So, why aren’t more people speaking out about climate change and the potential doom it may mean for mankind and the planet?
Well, several reasons, I think.
First, it is an awareness issue. Many people are not seeing climate change affecting their lives yet. It’s still business as usual for them. Maybe they don’t follow the news much, either. It’s sometimes hard to believe for news people like me that some people don’t read newspapers or watch newscasts.
Second, some people no doubt have a “What can I do about it” attitude. You can’t really blame them. They can’t do a heck of a lot about it. And why should they stop driving their gas guzzlers when big industry is filling the skies with carbon emissions and forestry companies are busy clear-cutting? Climate change is an industrial-caused problem, not so much one caused by the salt of the earth types.
Third, there are people who simply don’t buy it. Climate change is a leftist conspiracy for them. The earth has gone through major climatic cycles before, and we’re witnessing another one now, in their view.
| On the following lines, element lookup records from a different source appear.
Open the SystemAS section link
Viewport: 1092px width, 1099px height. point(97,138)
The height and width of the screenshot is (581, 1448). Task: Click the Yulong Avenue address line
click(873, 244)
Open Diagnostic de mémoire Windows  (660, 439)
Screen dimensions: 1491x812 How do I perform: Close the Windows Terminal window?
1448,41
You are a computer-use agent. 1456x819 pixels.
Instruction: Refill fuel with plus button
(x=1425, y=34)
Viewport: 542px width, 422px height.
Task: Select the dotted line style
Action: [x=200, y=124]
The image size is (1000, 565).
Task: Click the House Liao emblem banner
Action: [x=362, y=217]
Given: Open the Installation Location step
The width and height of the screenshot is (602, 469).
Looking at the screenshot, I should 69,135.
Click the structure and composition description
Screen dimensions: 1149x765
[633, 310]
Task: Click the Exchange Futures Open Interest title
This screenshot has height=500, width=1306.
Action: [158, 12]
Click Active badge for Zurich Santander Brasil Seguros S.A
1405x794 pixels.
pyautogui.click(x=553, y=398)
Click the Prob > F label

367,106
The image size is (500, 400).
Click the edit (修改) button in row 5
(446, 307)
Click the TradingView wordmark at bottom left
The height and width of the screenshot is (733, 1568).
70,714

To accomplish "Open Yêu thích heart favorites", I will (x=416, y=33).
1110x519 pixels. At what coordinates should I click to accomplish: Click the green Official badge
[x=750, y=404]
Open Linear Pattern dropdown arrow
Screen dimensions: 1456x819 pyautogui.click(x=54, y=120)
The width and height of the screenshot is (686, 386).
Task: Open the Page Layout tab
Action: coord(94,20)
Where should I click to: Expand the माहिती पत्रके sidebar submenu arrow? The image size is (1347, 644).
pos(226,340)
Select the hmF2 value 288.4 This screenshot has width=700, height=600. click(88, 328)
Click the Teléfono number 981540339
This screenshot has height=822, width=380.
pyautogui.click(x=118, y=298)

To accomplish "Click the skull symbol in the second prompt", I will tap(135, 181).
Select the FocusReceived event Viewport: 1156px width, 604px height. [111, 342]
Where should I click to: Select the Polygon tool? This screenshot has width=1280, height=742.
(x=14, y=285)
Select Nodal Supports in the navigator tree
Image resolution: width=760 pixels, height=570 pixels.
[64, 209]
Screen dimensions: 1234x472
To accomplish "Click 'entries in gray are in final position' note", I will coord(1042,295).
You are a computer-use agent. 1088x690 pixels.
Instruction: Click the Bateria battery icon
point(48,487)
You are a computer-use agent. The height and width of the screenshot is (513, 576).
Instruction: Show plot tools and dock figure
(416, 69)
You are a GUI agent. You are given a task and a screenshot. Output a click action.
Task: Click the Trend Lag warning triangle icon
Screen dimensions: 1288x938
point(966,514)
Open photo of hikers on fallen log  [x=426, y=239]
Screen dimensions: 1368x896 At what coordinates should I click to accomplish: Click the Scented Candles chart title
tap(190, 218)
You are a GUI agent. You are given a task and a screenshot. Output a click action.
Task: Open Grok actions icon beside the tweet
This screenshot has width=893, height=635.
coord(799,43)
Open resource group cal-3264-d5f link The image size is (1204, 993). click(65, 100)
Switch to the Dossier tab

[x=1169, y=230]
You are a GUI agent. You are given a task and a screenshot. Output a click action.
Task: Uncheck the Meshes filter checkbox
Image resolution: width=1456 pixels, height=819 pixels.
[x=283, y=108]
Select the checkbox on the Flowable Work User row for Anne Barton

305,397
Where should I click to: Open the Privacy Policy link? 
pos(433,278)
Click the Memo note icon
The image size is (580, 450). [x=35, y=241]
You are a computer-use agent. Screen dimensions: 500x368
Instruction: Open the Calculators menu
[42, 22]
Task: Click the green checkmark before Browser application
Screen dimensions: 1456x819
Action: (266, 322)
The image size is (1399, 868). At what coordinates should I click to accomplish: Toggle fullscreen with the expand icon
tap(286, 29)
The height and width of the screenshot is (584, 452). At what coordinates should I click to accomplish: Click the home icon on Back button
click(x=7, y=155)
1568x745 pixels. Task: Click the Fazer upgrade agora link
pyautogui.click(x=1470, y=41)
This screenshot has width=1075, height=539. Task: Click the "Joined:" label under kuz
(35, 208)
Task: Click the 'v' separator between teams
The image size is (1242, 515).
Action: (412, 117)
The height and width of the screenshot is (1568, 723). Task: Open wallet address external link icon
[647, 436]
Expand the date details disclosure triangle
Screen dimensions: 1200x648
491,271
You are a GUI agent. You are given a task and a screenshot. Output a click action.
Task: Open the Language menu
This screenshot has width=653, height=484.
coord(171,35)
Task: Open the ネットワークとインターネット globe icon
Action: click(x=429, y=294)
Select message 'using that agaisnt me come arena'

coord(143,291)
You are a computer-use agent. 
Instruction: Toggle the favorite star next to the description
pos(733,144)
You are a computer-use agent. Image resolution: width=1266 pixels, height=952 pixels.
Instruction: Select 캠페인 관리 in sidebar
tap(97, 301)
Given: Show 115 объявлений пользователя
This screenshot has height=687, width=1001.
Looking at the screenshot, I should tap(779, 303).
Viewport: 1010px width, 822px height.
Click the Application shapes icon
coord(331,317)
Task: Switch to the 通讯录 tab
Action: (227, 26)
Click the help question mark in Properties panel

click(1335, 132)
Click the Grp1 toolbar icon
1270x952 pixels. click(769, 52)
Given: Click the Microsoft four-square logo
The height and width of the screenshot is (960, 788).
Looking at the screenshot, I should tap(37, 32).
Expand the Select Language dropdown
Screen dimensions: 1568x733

Fourth, people in the last quarter or third of their lifetimes figure they will be dead before the full force of climate hell is upon the planet. Sure, they may feel bad about the looming mess, but it won’t affect them. They just want to live out the rest of their lives, as in “I just want to do this jigsaw puzzle” and drink wine.
Fifth, there are some who may want to speak out but can’t because they may work for the oil and gas industry or their employers may be linked to it somehow. They need their jobs. They need to feed their children today. But surely some must ache inside knowing that their offspring may face a hellish future and early deaths. I often think of those workers when I am writing posts here about climate change.
I spent a good part of today looking at reaction to the COP26 deal, such as it was, and there is a revolution brewing. Climate experts and various writers along with the usual activists are predicting a backlash against governments that failed to come up with a significant enough agreement, essentially “punting decisions to the future,” as one newspaper put it.
Columnist George Monbiot of the Guardian, one of the greatest climate advocates I have been reading, had this to say on Twitter:
From the peaceful protests we’ve been seeing to civil disobedience . . . to what?
It would have happened anyway, when/if civilization starts to crumble under the effects of climate change.
But George’s tweet today — and those of others — have me thinking the chaos may come a lot sooner.
I would never advocate for that, but I understand the frustration and the desire to do something about the climate crisis. I’m doing my thing here, and I try to raise awareness as part of my job, too, when possible.
But as I wrote ages ago when I first started blogging about the subject, it all may be futile now, anyway.
Still, I keep hoping it isn’t too late. I suppose when I know for sure it is too late, I won’t write about it anymore.
For now, I’m keeping the faith, Greta. We gotta do what we can.